PROBLEM DESCRIPTION:
What lines of the data below hold the string "will"? Copy each one.
+ + + +
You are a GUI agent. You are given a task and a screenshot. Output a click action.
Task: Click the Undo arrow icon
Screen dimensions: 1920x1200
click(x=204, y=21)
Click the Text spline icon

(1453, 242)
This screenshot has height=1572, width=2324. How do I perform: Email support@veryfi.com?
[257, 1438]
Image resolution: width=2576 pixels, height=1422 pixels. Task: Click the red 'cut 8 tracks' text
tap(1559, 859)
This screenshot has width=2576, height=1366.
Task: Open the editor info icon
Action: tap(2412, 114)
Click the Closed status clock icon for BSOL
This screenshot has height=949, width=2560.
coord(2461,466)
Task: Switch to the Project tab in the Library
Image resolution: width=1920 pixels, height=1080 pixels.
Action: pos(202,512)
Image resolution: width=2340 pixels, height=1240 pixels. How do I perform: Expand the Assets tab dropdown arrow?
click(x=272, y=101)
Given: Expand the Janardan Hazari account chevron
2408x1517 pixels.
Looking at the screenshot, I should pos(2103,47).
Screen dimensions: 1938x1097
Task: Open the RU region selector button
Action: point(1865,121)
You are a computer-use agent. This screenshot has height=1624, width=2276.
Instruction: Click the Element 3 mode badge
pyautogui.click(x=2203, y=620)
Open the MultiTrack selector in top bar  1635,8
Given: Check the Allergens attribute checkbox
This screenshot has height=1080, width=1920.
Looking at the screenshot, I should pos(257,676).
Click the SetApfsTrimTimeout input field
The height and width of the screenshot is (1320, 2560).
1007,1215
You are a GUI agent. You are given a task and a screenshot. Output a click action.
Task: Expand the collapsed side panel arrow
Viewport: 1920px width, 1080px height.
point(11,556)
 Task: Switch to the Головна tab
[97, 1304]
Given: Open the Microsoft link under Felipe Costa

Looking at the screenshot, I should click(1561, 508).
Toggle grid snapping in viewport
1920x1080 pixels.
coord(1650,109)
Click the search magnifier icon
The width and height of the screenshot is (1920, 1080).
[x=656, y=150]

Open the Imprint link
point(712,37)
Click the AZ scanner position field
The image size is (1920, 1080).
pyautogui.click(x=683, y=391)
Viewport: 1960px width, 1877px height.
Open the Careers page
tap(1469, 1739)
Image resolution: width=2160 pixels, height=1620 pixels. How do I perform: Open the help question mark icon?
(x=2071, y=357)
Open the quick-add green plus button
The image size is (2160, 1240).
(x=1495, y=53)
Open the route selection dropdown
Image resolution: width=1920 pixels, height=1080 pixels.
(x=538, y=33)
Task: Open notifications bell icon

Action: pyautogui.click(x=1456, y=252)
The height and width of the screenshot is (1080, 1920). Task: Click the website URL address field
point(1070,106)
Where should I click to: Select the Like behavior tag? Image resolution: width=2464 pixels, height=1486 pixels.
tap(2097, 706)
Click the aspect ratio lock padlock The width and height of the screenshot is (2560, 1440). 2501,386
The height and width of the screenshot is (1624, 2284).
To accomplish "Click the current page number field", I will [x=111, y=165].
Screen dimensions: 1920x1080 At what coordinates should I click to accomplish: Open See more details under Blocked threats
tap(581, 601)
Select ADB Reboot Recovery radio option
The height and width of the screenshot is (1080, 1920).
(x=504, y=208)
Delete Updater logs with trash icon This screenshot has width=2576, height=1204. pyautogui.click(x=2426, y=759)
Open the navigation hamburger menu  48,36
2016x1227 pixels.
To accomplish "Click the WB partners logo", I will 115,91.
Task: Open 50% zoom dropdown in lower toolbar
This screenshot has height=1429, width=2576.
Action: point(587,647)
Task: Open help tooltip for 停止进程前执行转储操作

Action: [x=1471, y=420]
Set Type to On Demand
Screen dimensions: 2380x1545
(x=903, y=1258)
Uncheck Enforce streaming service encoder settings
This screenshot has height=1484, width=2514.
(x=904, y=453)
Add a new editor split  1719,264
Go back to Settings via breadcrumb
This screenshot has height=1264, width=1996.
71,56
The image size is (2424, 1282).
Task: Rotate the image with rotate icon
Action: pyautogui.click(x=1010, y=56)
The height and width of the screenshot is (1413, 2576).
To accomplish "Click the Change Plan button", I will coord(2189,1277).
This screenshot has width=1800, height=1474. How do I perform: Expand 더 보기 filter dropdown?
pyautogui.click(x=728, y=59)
+ + + +
RESPONSE TO THIS TASK:
To accomplish "Click the current page number field", I will [x=111, y=165].
To accomplish "Click the WB partners logo", I will 115,91.
To accomplish "Click the Change Plan button", I will coord(2189,1277).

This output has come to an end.